This class computes averages and counts for a Bandit problem. More...

#include <AIToolbox/Bandit/Experience.hpp>

Public Types
using	VisitsTable = std::vector< unsigned long >

Public Member Functions
	Experience (size_t A)
	Basic constructor. More...

void	record (size_t a, double rew)
	This function updates the reward matrix and counts. More...

void	reset ()
	This function resets the QFunction and counts to zero. More...

unsigned long	getTimesteps () const
	This function returns the number of times the record function has been called. More...

const QFunction &	getRewardMatrix () const
	This function returns a reference to the internal reward matrix. More...

const VisitsTable &	getVisitsTable () const
	This function returns a reference for the counts for the actions. More...

const Vector &	getM2Matrix () const
	This function returns the estimated squared distance of the samples from the mean. More...

size_t	getA () const
	This function returns the size of the action space. More...

Detailed Description

This class computes averages and counts for a Bandit problem.

This class can be used to compute the averages and counts for all actions in a Bandit problem over time.

Member Typedef Documentation

◆ VisitsTable

using AIToolbox::Bandit::Experience::VisitsTable = std::vector<unsigned long>

Constructor & Destructor Documentation

◆ Experience()

AIToolbox::Bandit::Experience::Experience ( size_t A )

Basic constructor.

Parameters

A	The size of the action space.

Member Function Documentation

◆ getA()

size_t AIToolbox::Bandit::Experience::getA ( ) const

This function returns the size of the action space.
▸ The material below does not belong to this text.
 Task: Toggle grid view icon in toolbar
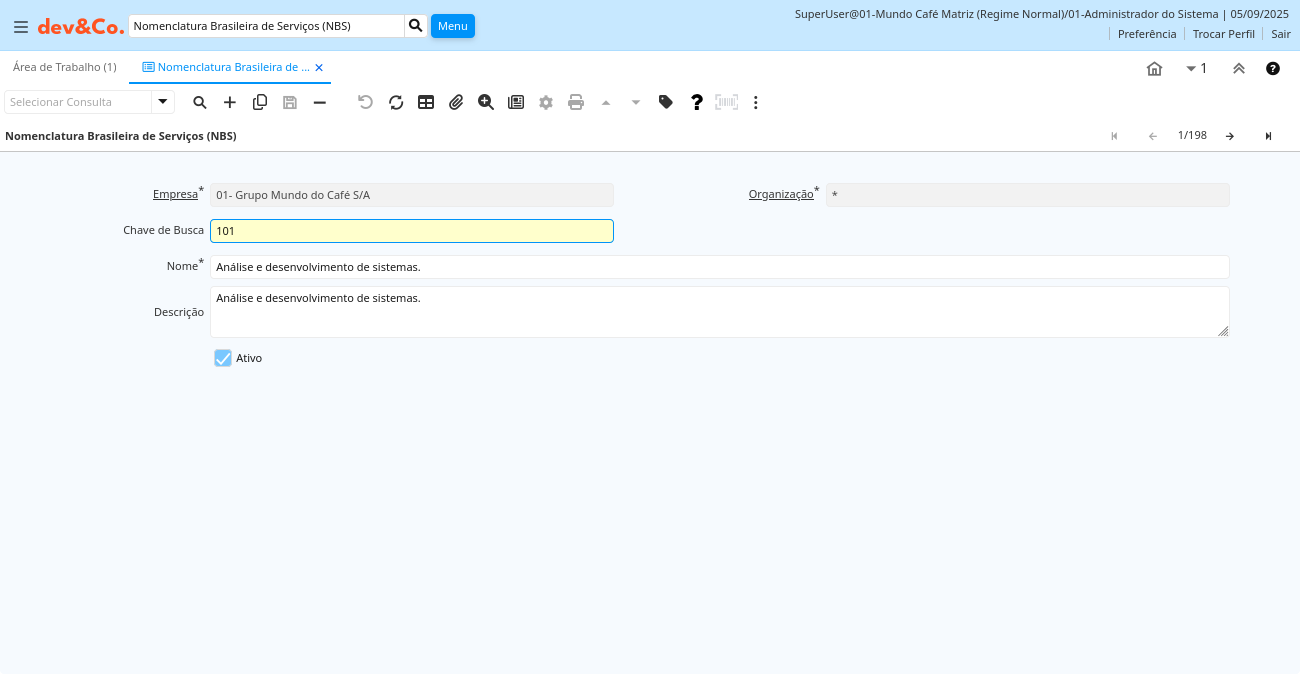pos(426,102)
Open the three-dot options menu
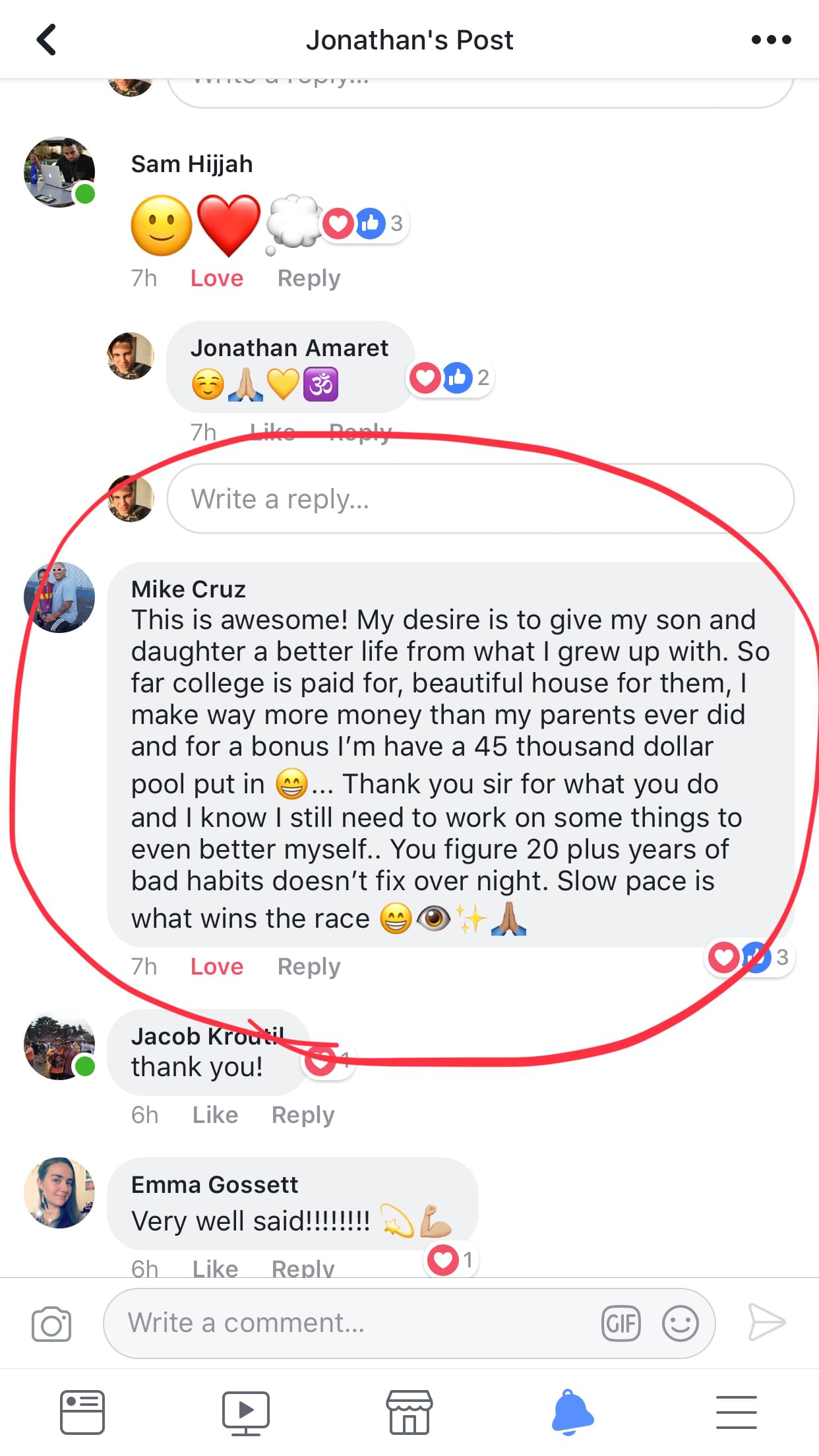Screen dimensions: 819x1456 click(771, 40)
Returns: The size of the action space.

◆ getM2Matrix()

const Vector& AIToolbox::Bandit::Experience::getM2Matrix ( ) const

This function returns the estimated squared distance of the samples from the mean.

The retuned values estimate sum_i (x_i - mean_x)^2 for the rewards of each action. Note that these values only have meaning when the respective action has at least 2 samples.

Returns: A reference to the estimated square distance from the mean.

◆ getRewardMatrix()

const QFunction& AIToolbox::Bandit::Experience::getRewardMatrix ( ) const

This function returns a reference to the internal reward matrix.

The reward matrix contains the current average rewards computed for each action.

Returns: A reference to the internal reward matrix.

◆ getTimesteps()

unsigned long AIToolbox::Bandit::Experience::getTimesteps ( ) const

This function returns the number of times the record function has been called.

Returns: The number of recorded timesteps.

◆ getVisitsTable()

const VisitsTable& AIToolbox::Bandit::Experience::getVisitsTable ( ) const

This function returns a reference for the counts for the actions.

Returns: A reference to the counts of the actions.

◆ record()

void AIToolbox::Bandit::Experience::record	(	size_t	a,
		double	rew
	)

This function updates the reward matrix and counts.